FRATRICIDIO POLÍTICO
Daniel Calvo Sánchez, Cédula 3-408-971*
La reciente renuncia del Ingeniero Rolando Araya Monge del Partido Liberación Nacional, es sólo otro de los torbellinos internos que desata el paso de los bríos electorales cada vez más frecuentes con miras a las elecciones del 2010; que en el caso particular del Partido Liberación Nacional viene a sumársele a los ya conocidos casos, como el retorno de Antonio Álvarez Desanti, la eventual precandidatura de Laura Chinchilla y el más reciente conato de rebelión “anti-Arista” encabezada por el ex ministro de Seguridad Fernando Berrocal.
No obstante, profundizando en la renuncia del Ingeniero Rolando Araya Monge, caso particular que no sólo se presta para un análisis político, sino además para un acercamiento más humano, rememorando aquel relato bíblico de Caín y Abel (Génesis 4:1-16), el cual inaugura simultáneamente, tanto el vínculo fraterno como su aniquilación por medio del fratricidio, en la historia de la humanidad.
Se denomina fratricidio como aquel delito que consiste en dar muerte deliberadamente a un hermano, aunque en algunos países se condena también como fratricidio el dar muerte a un compañero de batalla, lamentablemente esto no parece respetarlo Don Rolando.
Como tantos otros que se han marchado de ese partido político, despotricando todo tipo de insultos y desprecios; imitando esta actitud, hoy Don Rolando Araya se marcha del Partido Liberación Nacional, que un día lo tuvo como diputado, ministro, secretario general y candidato a la presidencia.

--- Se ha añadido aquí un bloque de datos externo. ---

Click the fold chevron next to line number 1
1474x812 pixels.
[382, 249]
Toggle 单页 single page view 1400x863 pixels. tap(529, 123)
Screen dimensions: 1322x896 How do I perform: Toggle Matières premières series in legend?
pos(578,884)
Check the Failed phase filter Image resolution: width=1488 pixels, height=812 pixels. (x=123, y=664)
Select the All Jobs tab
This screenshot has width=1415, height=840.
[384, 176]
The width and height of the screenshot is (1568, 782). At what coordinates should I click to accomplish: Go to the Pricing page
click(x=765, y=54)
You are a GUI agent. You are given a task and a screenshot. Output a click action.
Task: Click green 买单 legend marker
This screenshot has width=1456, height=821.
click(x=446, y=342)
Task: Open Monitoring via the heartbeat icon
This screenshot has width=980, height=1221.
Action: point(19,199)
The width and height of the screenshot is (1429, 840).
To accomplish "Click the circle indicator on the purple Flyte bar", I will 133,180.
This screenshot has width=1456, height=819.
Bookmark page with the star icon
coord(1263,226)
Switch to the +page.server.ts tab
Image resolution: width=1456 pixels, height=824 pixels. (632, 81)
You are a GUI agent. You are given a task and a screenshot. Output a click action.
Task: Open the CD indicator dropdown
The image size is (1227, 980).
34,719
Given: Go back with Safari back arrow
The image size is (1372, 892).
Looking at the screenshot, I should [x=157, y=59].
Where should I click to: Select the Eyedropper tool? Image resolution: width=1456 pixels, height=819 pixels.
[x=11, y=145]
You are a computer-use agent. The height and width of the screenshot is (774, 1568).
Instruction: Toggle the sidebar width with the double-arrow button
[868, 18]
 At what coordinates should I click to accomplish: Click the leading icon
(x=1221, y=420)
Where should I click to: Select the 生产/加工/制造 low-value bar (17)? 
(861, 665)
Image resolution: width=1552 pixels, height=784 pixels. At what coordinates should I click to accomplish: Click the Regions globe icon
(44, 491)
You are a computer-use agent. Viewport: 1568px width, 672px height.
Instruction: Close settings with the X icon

Se marcha alegando en su carta que el Partido Liberación Nacional se encuentra secuestrado por la actual administración, en bancarrota moral e ideológica, caracterizado por el canibalismo político, donde no existen compañeros pero sí una macabra escena de puñaladas por cualquier puesto.
Se marcha nostálgico, perdedor y con dolor, recordando sus pocos triunfos políticos, pero en una actitud egoísta irrespeta que su hermano menor, hoy aspire a un puesto político que él no pudo conseguir, olvidando que para arremeter contra un compañero de batalla o contra su propio hermano, no hace falta estar en el mismo partido político, quizás por eso algunos después vuelven, implorando perdón y buscando una nueva candidatura.
* Estudiante de Ciencias Políticas y Derecho, UCR.